» **WORK REQUIRED**: Lay out the rows as a JSON list of strings, one string per line and with blank lines omitted. Begin at the first line of the rows and stop after the line that contains "Looking at the screenshot, I should coord(331,374).".

» **INPUT FOR THIS TASK**:
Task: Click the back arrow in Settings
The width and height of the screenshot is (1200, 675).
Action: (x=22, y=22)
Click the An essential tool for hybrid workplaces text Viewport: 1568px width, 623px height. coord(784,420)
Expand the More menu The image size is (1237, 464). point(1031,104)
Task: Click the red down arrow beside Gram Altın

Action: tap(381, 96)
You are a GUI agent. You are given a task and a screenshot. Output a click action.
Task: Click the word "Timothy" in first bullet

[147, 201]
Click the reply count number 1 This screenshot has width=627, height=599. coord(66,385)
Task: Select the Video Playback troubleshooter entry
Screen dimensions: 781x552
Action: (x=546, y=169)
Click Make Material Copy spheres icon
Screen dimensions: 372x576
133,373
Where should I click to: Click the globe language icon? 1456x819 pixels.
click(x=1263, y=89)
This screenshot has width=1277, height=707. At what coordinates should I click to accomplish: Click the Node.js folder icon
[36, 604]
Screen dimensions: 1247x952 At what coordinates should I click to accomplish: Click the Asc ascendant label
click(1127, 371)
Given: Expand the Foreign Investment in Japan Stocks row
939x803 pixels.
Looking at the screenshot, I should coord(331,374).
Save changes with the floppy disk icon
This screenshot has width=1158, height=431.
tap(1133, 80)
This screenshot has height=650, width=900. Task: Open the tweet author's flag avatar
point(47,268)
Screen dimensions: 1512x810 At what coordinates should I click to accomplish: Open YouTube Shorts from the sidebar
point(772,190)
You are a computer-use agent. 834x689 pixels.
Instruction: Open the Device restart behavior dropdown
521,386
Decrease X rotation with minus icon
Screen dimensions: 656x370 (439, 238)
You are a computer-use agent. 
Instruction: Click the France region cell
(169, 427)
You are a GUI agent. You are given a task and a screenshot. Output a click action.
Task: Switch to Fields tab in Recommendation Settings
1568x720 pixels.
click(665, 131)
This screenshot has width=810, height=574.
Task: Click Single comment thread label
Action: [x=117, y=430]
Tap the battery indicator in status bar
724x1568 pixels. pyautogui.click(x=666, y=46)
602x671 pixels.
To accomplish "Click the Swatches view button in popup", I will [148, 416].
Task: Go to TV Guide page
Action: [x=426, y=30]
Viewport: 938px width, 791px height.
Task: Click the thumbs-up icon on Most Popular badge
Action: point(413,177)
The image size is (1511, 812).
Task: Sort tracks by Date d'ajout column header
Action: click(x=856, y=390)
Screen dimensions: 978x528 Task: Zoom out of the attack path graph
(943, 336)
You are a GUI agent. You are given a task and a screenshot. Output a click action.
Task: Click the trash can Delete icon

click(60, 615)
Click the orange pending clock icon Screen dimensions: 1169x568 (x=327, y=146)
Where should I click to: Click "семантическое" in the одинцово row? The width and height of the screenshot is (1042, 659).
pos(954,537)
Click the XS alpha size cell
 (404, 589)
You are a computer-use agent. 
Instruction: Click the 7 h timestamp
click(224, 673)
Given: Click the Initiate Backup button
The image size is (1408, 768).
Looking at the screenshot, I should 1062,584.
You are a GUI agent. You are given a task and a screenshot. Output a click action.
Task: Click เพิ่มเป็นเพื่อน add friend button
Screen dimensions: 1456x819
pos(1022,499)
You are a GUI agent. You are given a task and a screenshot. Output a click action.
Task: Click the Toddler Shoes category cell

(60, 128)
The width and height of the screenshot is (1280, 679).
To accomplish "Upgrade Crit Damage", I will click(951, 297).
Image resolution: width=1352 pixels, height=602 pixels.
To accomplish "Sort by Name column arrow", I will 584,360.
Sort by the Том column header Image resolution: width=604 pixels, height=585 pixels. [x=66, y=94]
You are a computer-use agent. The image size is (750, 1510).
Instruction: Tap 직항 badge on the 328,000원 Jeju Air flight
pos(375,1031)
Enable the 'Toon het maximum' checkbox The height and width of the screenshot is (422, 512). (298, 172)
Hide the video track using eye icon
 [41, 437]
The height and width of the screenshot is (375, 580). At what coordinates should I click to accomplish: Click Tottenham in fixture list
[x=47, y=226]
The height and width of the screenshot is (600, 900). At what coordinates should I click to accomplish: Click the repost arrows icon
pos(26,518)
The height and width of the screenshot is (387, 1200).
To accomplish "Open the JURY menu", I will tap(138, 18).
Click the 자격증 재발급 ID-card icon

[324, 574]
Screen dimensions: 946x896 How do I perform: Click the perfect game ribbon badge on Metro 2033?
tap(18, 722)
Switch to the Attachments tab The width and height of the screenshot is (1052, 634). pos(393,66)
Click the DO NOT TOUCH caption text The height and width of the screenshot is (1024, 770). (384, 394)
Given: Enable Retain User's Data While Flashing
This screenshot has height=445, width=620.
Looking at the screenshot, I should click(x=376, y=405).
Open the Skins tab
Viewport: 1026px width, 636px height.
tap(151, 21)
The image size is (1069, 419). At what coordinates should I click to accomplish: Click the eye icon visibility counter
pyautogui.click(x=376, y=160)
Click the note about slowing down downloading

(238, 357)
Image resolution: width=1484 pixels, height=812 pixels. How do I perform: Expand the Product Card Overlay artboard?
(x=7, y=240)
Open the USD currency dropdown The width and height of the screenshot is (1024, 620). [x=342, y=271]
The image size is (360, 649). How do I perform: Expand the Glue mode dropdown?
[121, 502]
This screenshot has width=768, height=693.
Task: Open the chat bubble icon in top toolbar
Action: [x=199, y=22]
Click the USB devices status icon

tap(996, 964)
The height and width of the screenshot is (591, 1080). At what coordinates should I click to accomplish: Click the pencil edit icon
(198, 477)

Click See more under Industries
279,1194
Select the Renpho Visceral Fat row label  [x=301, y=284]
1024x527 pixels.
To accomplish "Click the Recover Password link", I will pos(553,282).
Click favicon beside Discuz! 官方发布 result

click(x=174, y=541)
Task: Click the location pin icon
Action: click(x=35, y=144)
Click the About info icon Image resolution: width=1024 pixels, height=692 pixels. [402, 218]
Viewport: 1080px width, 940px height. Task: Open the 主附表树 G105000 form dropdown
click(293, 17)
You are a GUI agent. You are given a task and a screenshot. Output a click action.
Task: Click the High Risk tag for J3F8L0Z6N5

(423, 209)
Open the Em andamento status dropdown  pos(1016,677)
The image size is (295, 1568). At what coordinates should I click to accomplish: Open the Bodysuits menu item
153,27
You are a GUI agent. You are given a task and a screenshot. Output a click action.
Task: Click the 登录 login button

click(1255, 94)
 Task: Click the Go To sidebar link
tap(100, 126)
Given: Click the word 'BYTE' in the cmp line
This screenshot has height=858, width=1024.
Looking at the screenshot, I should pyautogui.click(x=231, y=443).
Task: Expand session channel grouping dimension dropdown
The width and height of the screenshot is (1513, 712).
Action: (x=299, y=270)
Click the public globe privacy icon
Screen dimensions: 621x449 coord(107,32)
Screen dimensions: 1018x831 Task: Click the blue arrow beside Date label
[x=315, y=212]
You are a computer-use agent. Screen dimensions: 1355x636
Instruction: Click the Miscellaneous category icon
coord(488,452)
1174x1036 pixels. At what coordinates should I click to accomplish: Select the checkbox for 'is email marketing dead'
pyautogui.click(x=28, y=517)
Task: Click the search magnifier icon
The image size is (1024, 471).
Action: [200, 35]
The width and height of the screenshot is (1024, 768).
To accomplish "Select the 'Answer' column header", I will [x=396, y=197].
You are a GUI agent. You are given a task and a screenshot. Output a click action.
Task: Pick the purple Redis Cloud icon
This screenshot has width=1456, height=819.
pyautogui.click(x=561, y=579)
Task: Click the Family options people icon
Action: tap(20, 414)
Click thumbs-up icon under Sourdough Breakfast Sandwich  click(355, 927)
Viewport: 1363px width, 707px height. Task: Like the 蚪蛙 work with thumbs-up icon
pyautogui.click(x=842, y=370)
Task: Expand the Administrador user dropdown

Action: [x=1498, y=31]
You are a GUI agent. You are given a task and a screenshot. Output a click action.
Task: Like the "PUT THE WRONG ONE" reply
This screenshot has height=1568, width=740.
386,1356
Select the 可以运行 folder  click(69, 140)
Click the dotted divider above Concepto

» **CORRECT OUTPUT**:
[
  "Task: Click the back arrow in Settings",
  "The width and height of the screenshot is (1200, 675).",
  "Action: (x=22, y=22)",
  "Click the An essential tool for hybrid workplaces text Viewport: 1568px width, 623px height. coord(784,420)",
  "Expand the More menu The image size is (1237, 464). point(1031,104)",
  "Task: Click the red down arrow beside Gram Altın",
  "Action: tap(381, 96)",
  "You are a GUI agent. You are given a task and a screenshot. Output a click action.",
  "Task: Click the word \"Timothy\" in first bullet",
  "[147, 201]",
  "Click the reply count number 1 This screenshot has width=627, height=599. coord(66,385)",
  "Task: Select the Video Playback troubleshooter entry",
  "Screen dimensions: 781x552",
  "Action: (x=546, y=169)",
  "Click Make Material Copy spheres icon",
  "Screen dimensions: 372x576",
  "133,373",
  "Where should I click to: Click the globe language icon? 1456x819 pixels.",
  "click(x=1263, y=89)",
  "This screenshot has width=1277, height=707. At what coordinates should I click to accomplish: Click the Node.js folder icon",
  "[36, 604]",
  "Screen dimensions: 1247x952 At what coordinates should I click to accomplish: Click the Asc ascendant label",
  "click(1127, 371)",
  "Given: Expand the Foreign Investment in Japan Stocks row",
  "939x803 pixels.",
  "Looking at the screenshot, I should coord(331,374)."
]